Si credeva che in quelle radure, nelle notti di luna piena, danzassero in cerchio lasciando nel terreno il segno della loro presenza.
In alcune zone dell’Insubria si diceva che sedersi al centro del cerchio portasse sfortuna, in altre che al suo interno crescessero erbe “magiche”.
La micologia, però, racconta una storia altrettanto sorprendente.
Il “cerchio delle streghe” è la forma con cui cresce il micelio, la parte sotterranea del fungo composta da una rete di filamenti detti ife.
Ogni anno il micelio si espande verso l’esterno in modo uniforme, nutrendosi del terreno circostante.
Quando le condizioni sono ideali (umidità, temperatura, suolo ricco di sostanza organica), i carpofori — i funghi che vediamo — spuntano in anelli perfetti.
Nel tempo, l’interno del cerchio muore o si impoverisce, mentre il bordo esterno resta fertile, creando il disegno visibile.
Il fenomeno è universale: in Inghilterra li chiamano fairy rings (“cerchi delle fate”), in Germania Hexenringe, e in Svizzera Hexenkreise. Nell’arco alpino lombardo, invece, si parlava di “balle delle strìe” (danze delle streghe).
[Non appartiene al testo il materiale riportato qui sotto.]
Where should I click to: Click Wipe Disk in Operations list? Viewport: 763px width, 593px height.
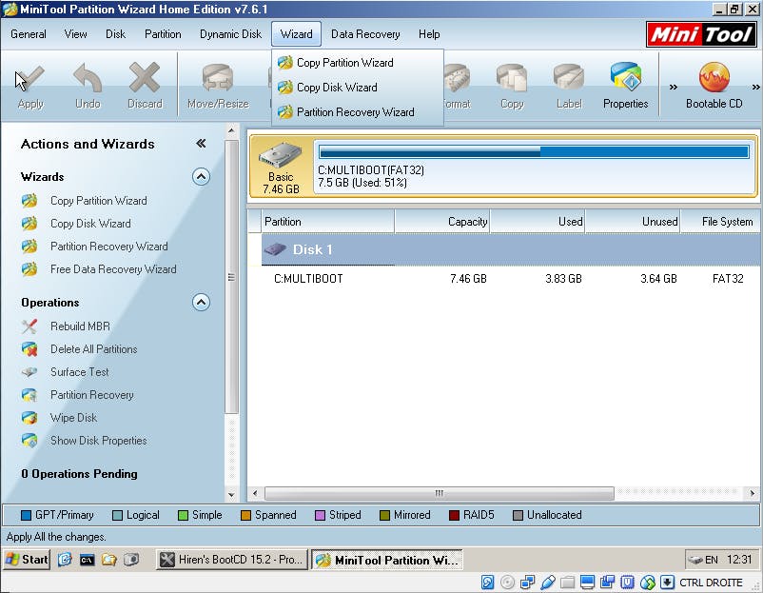coord(73,418)
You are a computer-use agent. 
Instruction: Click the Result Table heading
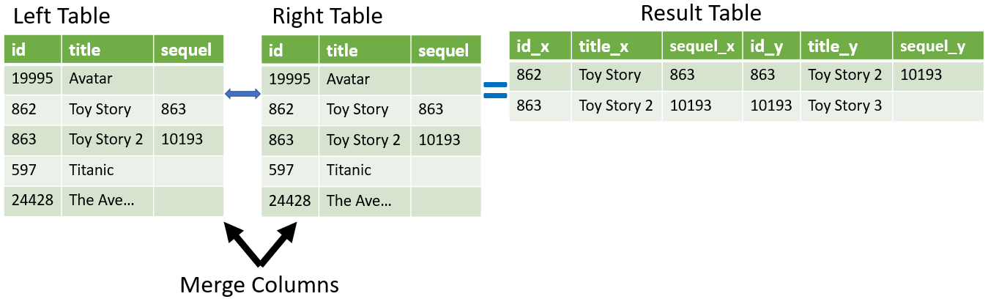(x=701, y=13)
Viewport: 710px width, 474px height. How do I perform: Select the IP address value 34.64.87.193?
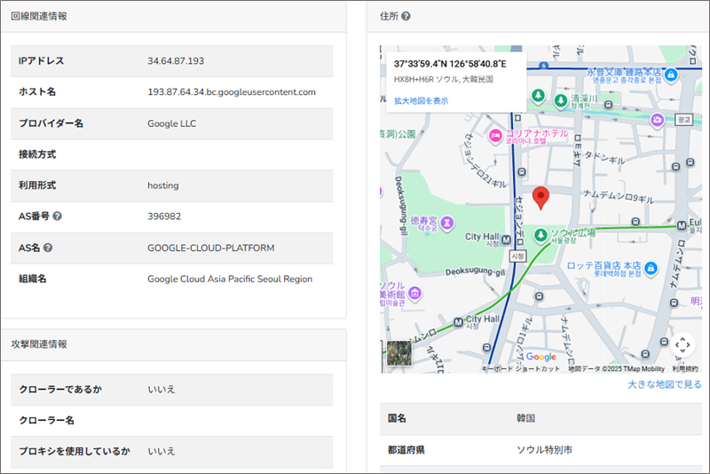coord(176,60)
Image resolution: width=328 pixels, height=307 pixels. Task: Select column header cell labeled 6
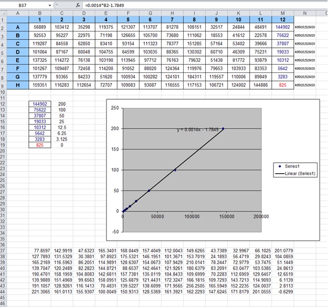(150, 18)
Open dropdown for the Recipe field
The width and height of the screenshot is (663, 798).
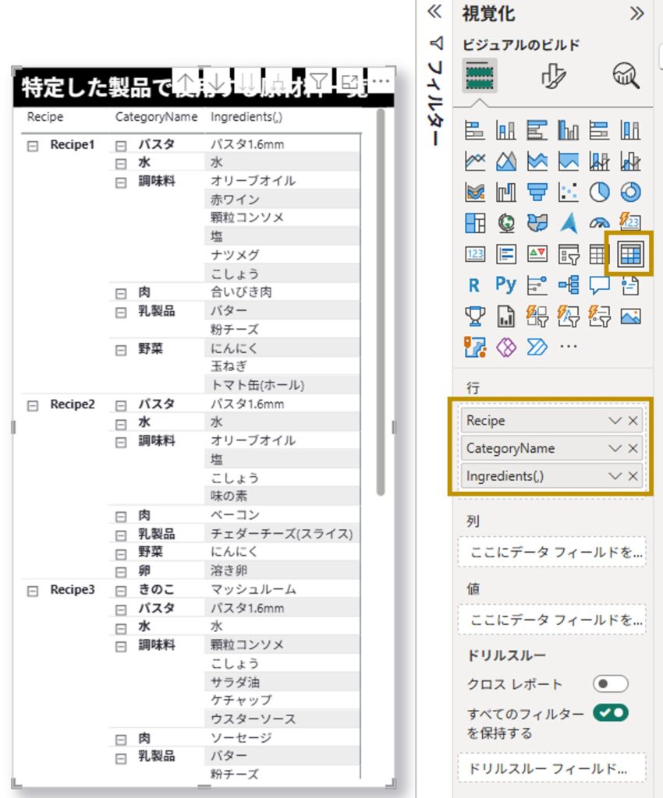(615, 421)

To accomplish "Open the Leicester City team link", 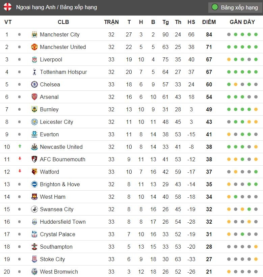I will pos(56,122).
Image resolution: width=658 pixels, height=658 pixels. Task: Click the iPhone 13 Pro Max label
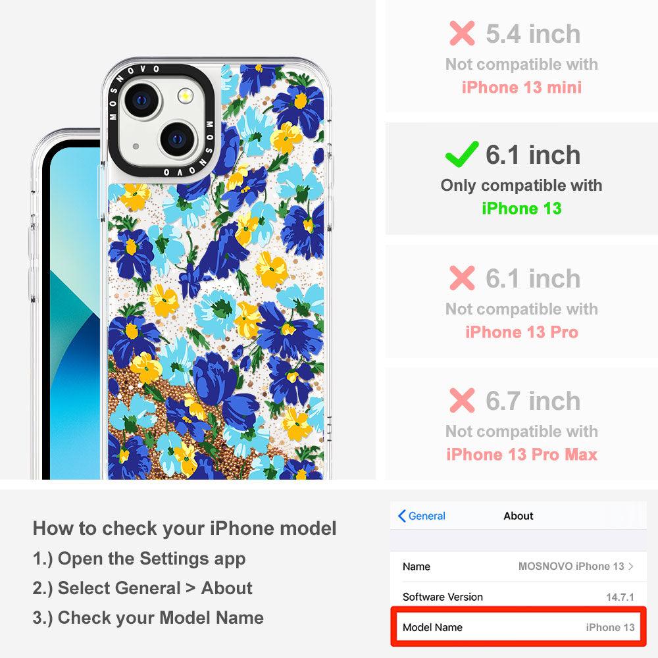point(522,455)
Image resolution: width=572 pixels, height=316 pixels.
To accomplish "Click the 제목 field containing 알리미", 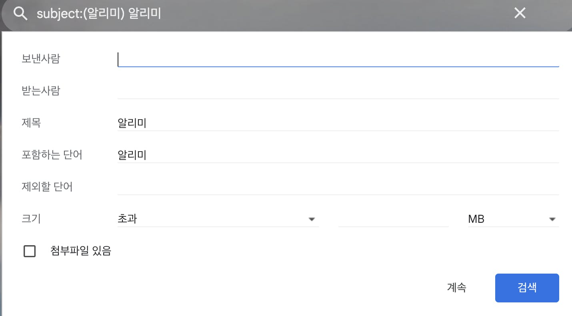I will click(x=338, y=123).
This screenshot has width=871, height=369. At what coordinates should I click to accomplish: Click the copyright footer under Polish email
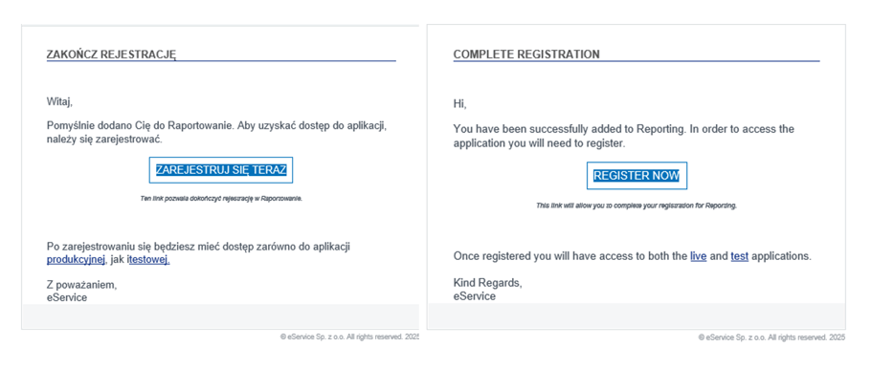[349, 336]
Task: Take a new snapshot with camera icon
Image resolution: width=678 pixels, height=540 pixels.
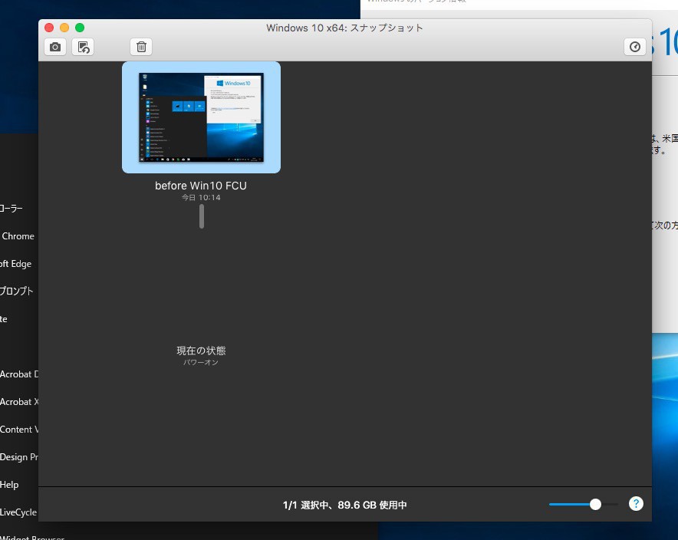Action: (x=55, y=47)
Ogni valle aveva la sua versione:
Nell’immaginario contadino, il bosco era uno spazio di soglia: non completamente domestico, ma neppure del tutto selvaggio. Un mondo a parte dove vivevano presenze, spiriti e fenomeni inspiegabili. Oggi la scienza ci spiega quasi tutto, ma resta la poesia del mistero: quel legame invisibile tra terra, funghi e immaginazione che fa parte dell’identità dell’Insubria.
Mito o biologia, poco importa. Camminando in un bosco dell’Insubria, può capitare di trovarsi davanti a un anello di funghi perfetto.
Forse è solo scienza. O forse — come diceva un vecchio micologo del Campo dei Fiori — “è il bosco che disegna da solo le sue geometrie segrete e che non rivela volentieri i suoi segreti”.
Le leggende e i proverbi citati derivano dalla tradizione orale insubrica e dai dialetti alpini lombardi e ticinesi, raccolti in studi linguistici e testimonianze locali.